_Extracted material_
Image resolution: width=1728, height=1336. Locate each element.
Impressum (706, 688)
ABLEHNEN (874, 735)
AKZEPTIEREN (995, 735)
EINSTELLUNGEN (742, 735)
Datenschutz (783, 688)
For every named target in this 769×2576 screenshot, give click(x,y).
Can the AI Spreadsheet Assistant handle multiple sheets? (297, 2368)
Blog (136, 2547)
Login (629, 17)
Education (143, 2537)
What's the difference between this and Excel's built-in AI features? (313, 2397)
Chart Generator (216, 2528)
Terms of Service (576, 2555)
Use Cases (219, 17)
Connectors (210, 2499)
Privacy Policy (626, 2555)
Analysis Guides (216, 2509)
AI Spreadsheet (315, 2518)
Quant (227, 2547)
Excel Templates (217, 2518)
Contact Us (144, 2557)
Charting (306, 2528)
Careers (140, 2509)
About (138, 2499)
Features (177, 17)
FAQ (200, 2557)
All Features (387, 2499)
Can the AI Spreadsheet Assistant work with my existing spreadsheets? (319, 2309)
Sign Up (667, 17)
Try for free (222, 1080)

_Work instruction_
The records above need to be output again, verbatim.

_Answer below_
Image resolution: width=1728, height=1336. Locate each element.
Impressum (706, 688)
ABLEHNEN (874, 735)
AKZEPTIEREN (995, 735)
EINSTELLUNGEN (742, 735)
Datenschutz (783, 688)
For every named target in this 769×2576 screenshot, give click(x,y).
Can the AI Spreadsheet Assistant handle multiple sheets? (297, 2368)
Blog (136, 2547)
Login (629, 17)
Education (143, 2537)
What's the difference between this and Excel's built-in AI features? (313, 2397)
Chart Generator (216, 2528)
Terms of Service (576, 2555)
Use Cases (219, 17)
Connectors (210, 2499)
Privacy Policy (626, 2555)
Analysis Guides (216, 2509)
AI Spreadsheet (315, 2518)
Quant (227, 2547)
Excel Templates (217, 2518)
Contact Us (144, 2557)
Charting (306, 2528)
Careers (140, 2509)
About (138, 2499)
Features (177, 17)
FAQ (200, 2557)
All Features (387, 2499)
Can the AI Spreadsheet Assistant work with my existing spreadsheets? (319, 2309)
Sign Up (667, 17)
Try for free (222, 1080)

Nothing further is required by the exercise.